« The Art of the Money Grab | Main | Photoblog Lives! »

August 23, 2004

Elevators are Evil

While I'm not claustrophobic, I've never been a big fan of elevators. Too many sitcoms in my youth used the "trapped in an elevator" cliché, and I was convinced I'd end up stuck in an elevator. When you take a moment to consider it, being stuck in an elevator sucks: you can escape almost any other people-mover (light rail, bus, subway) if it fails, but you're generally stuck in an elevator until someone comes to bail you out. Not fun.

Despite my distaste for elevators, I went on using them from time to time anyway. Until two years ago, when I briefly became a stairs-only man.

I was running late, and knew there was no way I'd make it up the stairs without becoming later. The elevator was already waiting at the ground floor, so why not take it? So many horror stories start with that sort of question...


I got in, punched 3, and waited. A university employee of some sort squeezed in right as the doors were closing and punched 2. No big deal, it's just one stop. Satisfied with our selections, the elevator doors slid shut and it began rumbling toward the second floor. It slowed to a halt and told us "bzzt" in its native tongue, indicating we had arrived at the second floor.

It then made an abortive attempt at opening either the inner or outer doors that only resulted in an unsatisfyingly brief "clunk" from the doors. Regardless of what the outer doors might have done, the inner doors remained sealed tightly. With that, the elevator apparently resigned itself to death, falling completely silent as the motor went from standing by to being completely off, the lights dimming slightly.

Our carriage then determined we weren't worth listening to as my temporary companion tried repeatedly to get the elevator to do something. Door open, nada. Door close followed by door open, zilch. Activating and releasing the emergency stop, nothing. He even tried jamming on the 3 button repeatedly, as if to convince the elevator he didn't really want to get off on the second floor and the third would be just fine. It didn't care. It sat there for two of the longest minutes of my life.

They were made longer by the fact that, the building being short and older, the elevator didn't have air conditioning. All air movement was produced by cool air from the shaft being forced through a grate in the ceiling. This doesn't work so well when the elevator car isn't moving.
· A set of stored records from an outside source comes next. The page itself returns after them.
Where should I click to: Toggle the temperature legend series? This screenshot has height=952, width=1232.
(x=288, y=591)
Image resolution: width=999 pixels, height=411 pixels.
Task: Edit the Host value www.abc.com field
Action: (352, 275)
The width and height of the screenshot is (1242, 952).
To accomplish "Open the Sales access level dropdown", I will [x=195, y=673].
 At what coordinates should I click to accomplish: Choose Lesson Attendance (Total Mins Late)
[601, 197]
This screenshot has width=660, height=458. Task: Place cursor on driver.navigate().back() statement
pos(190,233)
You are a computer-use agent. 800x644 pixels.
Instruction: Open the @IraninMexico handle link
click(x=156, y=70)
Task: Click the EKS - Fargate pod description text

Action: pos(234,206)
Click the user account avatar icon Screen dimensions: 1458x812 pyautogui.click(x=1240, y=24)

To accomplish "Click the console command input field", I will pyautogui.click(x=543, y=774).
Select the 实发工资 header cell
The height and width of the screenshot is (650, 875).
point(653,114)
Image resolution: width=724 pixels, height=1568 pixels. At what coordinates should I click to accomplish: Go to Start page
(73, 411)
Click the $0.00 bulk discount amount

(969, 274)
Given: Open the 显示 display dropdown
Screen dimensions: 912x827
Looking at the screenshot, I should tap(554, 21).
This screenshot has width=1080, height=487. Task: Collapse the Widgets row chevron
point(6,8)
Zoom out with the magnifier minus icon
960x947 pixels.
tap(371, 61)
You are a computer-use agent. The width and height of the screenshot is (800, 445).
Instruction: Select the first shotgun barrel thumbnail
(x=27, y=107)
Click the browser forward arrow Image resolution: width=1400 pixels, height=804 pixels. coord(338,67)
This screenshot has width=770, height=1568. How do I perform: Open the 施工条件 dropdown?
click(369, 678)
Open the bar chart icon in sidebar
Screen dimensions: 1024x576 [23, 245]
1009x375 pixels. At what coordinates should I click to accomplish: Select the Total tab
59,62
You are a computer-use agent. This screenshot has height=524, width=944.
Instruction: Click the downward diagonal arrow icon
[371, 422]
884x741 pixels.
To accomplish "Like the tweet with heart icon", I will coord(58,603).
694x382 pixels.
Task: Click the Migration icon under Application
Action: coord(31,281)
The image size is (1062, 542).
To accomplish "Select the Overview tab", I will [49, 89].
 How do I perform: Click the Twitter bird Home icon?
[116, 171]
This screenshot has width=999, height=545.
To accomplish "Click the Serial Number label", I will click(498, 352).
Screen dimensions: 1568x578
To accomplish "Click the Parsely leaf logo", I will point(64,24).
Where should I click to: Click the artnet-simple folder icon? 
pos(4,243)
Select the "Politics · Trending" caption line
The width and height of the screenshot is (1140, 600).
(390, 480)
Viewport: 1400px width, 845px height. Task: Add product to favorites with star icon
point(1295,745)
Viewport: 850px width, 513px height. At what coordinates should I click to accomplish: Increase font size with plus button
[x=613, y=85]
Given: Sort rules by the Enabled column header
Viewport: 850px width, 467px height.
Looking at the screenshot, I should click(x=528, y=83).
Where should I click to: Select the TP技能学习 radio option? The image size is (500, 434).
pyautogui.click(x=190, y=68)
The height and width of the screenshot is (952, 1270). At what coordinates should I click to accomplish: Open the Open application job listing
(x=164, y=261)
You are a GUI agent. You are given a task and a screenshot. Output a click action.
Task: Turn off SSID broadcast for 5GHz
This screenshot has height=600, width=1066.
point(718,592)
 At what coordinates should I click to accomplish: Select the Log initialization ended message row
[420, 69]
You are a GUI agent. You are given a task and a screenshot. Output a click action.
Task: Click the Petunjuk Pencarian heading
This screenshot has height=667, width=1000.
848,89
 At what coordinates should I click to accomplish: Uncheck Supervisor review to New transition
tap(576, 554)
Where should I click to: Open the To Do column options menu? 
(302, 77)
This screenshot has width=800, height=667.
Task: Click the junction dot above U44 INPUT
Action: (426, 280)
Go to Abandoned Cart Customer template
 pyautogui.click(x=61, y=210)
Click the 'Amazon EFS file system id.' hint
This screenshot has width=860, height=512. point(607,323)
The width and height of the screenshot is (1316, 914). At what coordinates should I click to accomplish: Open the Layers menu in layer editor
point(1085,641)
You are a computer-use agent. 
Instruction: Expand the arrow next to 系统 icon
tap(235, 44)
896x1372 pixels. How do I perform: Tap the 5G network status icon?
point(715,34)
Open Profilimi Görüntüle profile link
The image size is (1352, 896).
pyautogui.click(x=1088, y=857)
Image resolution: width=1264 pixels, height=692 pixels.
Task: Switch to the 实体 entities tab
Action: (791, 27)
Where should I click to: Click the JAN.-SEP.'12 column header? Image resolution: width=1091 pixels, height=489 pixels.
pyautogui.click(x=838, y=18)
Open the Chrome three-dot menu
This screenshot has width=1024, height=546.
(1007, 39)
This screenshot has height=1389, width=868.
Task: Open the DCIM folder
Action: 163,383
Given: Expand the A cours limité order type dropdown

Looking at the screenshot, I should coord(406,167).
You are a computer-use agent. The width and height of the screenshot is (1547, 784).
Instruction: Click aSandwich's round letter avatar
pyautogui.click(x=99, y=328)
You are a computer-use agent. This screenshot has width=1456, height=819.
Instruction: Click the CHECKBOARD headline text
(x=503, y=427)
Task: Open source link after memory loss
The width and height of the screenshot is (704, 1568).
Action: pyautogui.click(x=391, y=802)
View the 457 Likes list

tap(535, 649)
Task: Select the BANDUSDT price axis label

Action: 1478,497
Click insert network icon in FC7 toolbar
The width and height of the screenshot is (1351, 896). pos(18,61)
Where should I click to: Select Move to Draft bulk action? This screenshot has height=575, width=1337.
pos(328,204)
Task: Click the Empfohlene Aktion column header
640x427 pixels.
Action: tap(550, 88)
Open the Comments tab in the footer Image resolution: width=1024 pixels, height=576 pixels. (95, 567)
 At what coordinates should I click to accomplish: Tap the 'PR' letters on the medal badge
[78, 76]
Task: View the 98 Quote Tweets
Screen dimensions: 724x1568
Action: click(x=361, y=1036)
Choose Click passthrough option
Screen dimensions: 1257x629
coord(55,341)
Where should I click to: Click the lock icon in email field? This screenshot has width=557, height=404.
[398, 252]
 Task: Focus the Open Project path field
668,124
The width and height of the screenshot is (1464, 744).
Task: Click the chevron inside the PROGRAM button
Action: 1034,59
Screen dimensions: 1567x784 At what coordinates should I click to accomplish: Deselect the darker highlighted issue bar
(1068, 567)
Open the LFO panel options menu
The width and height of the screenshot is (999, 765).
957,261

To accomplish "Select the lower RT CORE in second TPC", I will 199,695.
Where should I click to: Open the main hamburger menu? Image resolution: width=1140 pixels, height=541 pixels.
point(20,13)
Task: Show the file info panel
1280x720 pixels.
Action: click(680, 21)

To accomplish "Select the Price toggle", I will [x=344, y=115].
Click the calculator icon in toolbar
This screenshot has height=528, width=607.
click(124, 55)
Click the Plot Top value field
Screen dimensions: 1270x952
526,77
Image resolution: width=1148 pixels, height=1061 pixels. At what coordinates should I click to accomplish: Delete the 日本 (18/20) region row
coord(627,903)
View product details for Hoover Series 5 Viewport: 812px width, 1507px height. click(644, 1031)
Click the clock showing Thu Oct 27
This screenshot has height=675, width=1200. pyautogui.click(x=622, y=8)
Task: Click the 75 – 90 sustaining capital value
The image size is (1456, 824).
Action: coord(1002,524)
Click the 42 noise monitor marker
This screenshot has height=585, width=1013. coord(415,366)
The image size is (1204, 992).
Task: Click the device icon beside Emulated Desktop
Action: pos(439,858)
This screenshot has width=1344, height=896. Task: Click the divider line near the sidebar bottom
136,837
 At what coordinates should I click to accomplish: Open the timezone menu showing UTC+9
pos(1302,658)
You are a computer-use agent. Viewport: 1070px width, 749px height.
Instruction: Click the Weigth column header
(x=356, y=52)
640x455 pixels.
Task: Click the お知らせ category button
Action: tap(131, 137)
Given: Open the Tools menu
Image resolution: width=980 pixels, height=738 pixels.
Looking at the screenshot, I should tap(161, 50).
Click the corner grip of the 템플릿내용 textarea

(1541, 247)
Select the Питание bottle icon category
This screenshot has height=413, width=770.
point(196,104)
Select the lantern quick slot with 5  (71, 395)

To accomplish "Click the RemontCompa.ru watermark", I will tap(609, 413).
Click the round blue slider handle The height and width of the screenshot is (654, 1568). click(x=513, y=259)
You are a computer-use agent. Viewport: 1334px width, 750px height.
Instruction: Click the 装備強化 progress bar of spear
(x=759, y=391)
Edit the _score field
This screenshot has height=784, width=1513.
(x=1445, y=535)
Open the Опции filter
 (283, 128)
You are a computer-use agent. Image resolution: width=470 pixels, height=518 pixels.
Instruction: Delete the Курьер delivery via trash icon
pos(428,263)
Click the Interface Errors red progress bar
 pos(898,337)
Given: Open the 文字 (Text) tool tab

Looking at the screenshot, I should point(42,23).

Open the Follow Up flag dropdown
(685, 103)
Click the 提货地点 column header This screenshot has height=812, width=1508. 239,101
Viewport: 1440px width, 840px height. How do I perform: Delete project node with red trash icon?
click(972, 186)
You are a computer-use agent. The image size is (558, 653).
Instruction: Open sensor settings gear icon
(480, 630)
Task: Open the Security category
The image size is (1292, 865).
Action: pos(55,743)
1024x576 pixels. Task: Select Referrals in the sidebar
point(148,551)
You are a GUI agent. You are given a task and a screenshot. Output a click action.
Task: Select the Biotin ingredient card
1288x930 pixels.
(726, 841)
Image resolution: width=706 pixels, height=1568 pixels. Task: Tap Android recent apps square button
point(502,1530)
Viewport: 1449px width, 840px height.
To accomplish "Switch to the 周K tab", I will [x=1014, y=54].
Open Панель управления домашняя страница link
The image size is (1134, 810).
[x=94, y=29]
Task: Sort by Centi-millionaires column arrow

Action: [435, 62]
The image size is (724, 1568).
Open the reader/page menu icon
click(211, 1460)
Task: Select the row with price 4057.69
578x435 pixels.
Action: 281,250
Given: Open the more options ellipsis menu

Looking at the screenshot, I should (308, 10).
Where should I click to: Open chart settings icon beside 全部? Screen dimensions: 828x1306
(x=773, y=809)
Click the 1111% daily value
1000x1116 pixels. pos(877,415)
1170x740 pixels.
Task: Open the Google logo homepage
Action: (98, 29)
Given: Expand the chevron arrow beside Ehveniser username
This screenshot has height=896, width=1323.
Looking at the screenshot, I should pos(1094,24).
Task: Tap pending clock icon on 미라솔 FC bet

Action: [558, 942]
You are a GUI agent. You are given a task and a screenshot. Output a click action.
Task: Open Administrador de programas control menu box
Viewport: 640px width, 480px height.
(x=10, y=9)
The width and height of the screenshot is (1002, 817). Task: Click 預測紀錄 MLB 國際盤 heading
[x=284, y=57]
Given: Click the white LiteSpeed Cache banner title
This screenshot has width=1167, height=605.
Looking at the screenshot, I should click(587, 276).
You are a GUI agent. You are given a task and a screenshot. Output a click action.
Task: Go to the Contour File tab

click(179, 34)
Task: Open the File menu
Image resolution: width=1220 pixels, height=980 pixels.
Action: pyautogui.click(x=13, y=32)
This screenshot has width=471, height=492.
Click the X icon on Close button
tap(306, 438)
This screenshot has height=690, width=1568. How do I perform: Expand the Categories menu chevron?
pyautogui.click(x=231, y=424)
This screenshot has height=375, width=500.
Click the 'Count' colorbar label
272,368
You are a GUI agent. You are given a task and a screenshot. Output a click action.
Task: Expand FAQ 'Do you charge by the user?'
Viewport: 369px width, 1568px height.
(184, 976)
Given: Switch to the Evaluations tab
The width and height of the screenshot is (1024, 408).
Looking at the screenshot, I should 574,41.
As I was considering the fact that the elevator was effectively shielding my cellular phone service and the only means of outside contact was the elevator's alarm button, it suddenly shuddered back to life, continuing to my third floor destination without further incident.

I walked past the elevator after class that day, heading straight for the stairs. Not an entirely bad choice, given ASU's older buildings do have eccentric elevators (one of the elevators in the SCOB, for example, literally runs all by itself). But several months went by after that day before I'd use an elevator again. When I had to submit a paper for regrading -- at eleven o'clock at night, in the dead of winter -- I froze my butt off up six flights of external stairs rather than risk being alone on campus, trapped in an elevator for God-knows-how-long.

It wasn't until a trip to Sky Harbor, where I discovered the stairs don't run to the ground level, that I begrudgingly set foot in another elevator car. With expectations of doom, of course. Punched "1" to get to the concourse, rode the car down, and briefly panicked as several seconds passed between the overly-cheerful "Level One" was announced and the doors opening.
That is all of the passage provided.